3. She has not been taking any form of painkiller since leaving hospital in mid-October 2024.
4. As my wife's poop is always soft I would not have thought that she is constipated but from the comments and suggestions made I know realise that technically she is, and that this is where I should investigate further. I'd never hear of Psyllium but will definitely research this further.
5. The bags are a one piece design with drain manufactured by Coloplast but, as we live in France, this might not be a well known make. A nurse changes the bag every morning.

In conclusion I think that CC is the problem and needs resolving. Meanwhile I will also look into larger bags, a belt and a waterproof shower cover for the bag. These should prove useful until the CC is cured or at least improved.

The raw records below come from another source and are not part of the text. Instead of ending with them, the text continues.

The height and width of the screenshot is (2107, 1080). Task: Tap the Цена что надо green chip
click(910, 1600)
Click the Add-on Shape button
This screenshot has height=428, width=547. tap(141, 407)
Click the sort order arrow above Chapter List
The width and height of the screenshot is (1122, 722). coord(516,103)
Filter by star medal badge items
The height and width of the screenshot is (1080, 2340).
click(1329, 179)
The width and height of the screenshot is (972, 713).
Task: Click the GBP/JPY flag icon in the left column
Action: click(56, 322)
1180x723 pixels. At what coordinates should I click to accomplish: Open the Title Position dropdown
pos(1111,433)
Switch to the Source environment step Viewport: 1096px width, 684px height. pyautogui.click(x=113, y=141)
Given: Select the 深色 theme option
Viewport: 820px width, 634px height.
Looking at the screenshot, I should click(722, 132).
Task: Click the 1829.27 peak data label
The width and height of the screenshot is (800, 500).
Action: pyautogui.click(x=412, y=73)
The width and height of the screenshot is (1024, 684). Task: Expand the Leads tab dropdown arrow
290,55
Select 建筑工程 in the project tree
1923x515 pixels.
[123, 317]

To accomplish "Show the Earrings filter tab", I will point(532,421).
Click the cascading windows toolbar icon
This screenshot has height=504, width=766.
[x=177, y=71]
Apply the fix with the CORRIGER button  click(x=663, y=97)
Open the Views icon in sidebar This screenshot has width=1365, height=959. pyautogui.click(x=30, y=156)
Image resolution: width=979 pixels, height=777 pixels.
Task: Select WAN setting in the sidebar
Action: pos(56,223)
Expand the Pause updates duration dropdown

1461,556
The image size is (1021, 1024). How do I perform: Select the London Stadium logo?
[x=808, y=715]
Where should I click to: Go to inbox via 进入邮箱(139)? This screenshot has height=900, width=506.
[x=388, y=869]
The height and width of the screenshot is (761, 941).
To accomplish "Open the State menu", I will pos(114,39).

Thank you everyone for your suggestions.  

AlexT
Jan 04, 2025 12:29 pm
Reply to colin7maxwell

If I eat a lot of fiber, I get lots of output. 🤷‍♂️

colin7maxwell
Jan 04, 2025 1:33 pm
Reply to AlexT

So do I and so does my wife. The problem is that my wife's output is not regular and is difficult to manage - as I said in my original post. Not everyone is the same.

Beans
Jan 04, 2025 4:12 pm

I definitely agree with Susan T. on all her suggestions. And, Miralax is something you need to look into with your G.I. surgeon and/or ostomy nurse if they haven't suggested it. I use it daily… a cap full. Many insurances cover it as an OTC necessity, because it is for us! I have had blowouts similar to hers the first few months until my system adjusted after surgery. Eating small meals and chewing a lot helped with regularity and flow. Less is better. Just maybe eat bits more often if she's hungry. It is not possible to go back to eating large portions at one sitting without a bad outcome… at least not for a while. It is so important for her to keep having a steady output.
When that bag is 1/3 full, drain it. I used to use disposable bags until it was costing me too much, even with the copay. I now use drainables and still empty them when they reach 1/3 full. Clean the end and use it again and again.
I understand and my heart goes out to both of you. I had many crying jags and freakouts in the beginning while my husband patiently cleaned up me, the toilet, the floor, etc. It's definitely a trying experience until you work things out. But I promise, you will figure it out. It may take time unfortunately.